- [Text]:

--------------------------------------------------

Prognosis in cirrhotic patients depends on the Child-Pugh Score (an assessment instrument that accounts for the presence of encephalopathy, ascites, blood coagulation, serum bilirubin, and albumin). Patients with normal Child-Pugh scores (rated “Class A”) can be expected to live between 15 and 20 years. Class C patients have a life expectancy of 1 to 3 years. Class B patients have intermediate life expectancies and are considered to be those most likely to benefit from liver transplantation.

Liver transplantation may be curative, but its use is limited by the number of donor organs available. Shunting procedures to divert blood flow from the hepatic to the systemic circulation may improve portal hypertension and its consequences.

--------------------------------------------------

- [The data]:
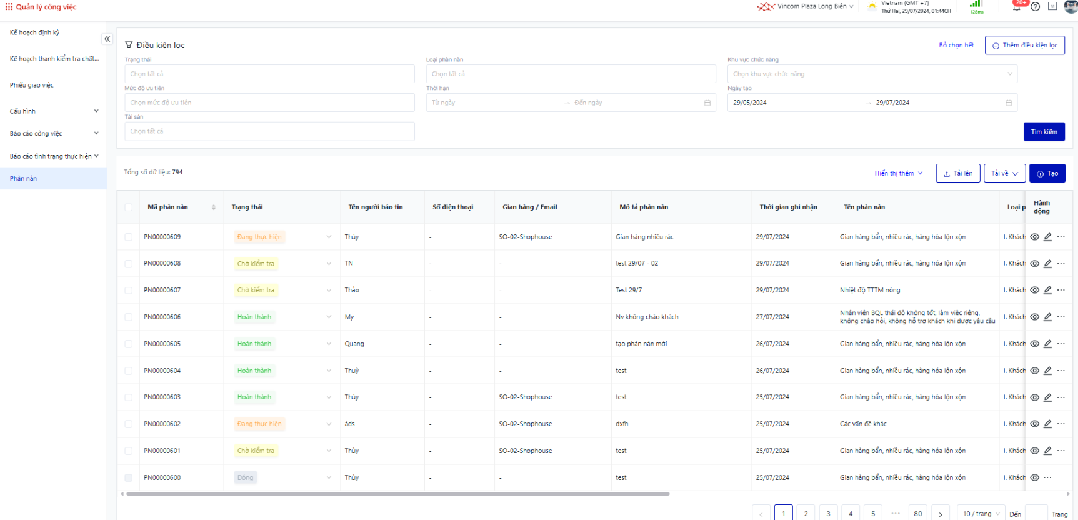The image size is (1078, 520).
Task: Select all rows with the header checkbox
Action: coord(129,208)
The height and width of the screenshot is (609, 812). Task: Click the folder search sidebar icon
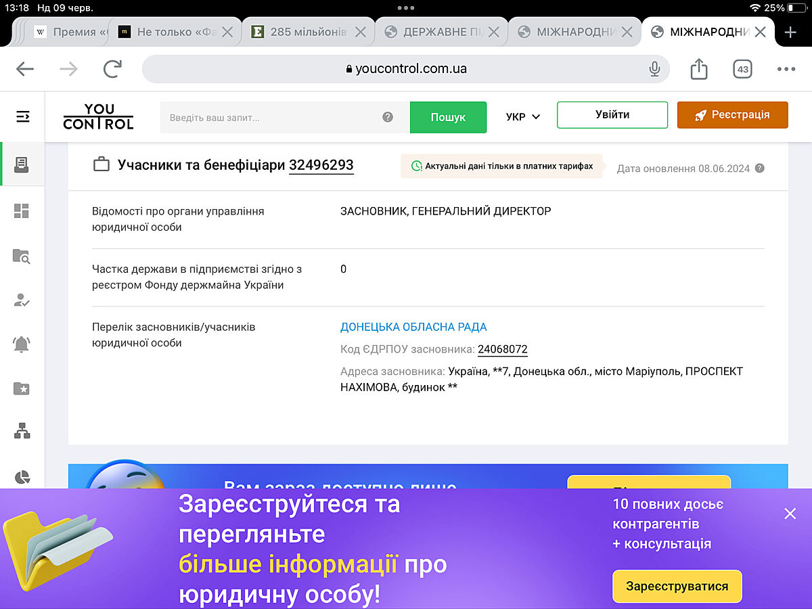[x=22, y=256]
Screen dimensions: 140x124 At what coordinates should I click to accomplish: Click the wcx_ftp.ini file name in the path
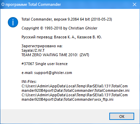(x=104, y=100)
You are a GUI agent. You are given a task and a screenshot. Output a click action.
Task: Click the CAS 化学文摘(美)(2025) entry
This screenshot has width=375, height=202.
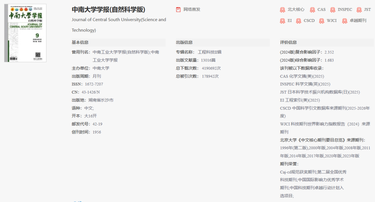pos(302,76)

--------------------------------------------------

- [Directions]:
1: List the factors that the cirrhosis passage says the Child-Pugh Score accounts for.
2: Using the cirrhosis passage, decide whether each statement agrees with it. Answer yes or no, and quote the deciding words.
(a) Class A patients can be expected to live between 15 and 20 years.
(b) Class C patients are considered most likely to benefit from liver transplantation.
(c) The use of liver transplantation is limited by the number of donor organs available.
3: Continue the cirrhosis passage, starting after its final sentence.

- [Answers by task]:
1:
- Presence of encephalopathy
- Ascites
- Blood coagulation
- Serum bilirubin
- Albumin

2:
(a) Yes: "Patients with normal Child-Pugh scores (rated “Class A”) can be expected to live between 15 and 20 years."
(b) No: "Class B patients have intermediate life expectancies and are considered to be those most likely to benefit from liver transplantation."
(c) Yes: "its use is limited by the number of donor organs available."

3:
Daily weights are obtained, fluid and electrolyte balance is monitored, and abdominal girth is measured. The ankles, sacrum, and scrotum are also assessed for dependent edema. The stools are inspected for color, amount, and consistency. Stools and vomitus are tested for occult blood. Surface bleeding sites are monitored frequently, and direct pressure is applied to the site if bleeding occurs. The patient is observed for indications of internal bleeding, such as anxiety, epigastric fullness, weakness, and restlessness; and vital signs are monitored as appropriate. Dependent areas are exercised and elevated, and skin breakdown is prevented by eliminating soaps and by using lubricating oils and lotions for bathing. The patient is frequently repositioned. The patient should avoid straining at stool and should use stool softeners as necessary and prescribed. Violent sneezing and nose blowing should also be avoided. A soft toothbrush or sponge stick and an electric razor are used. Aspirin, acetaminophen, or other over-the-counter medications should not be taken without the physician's knowledge. Alcohol or products containing alcohol are prohibited.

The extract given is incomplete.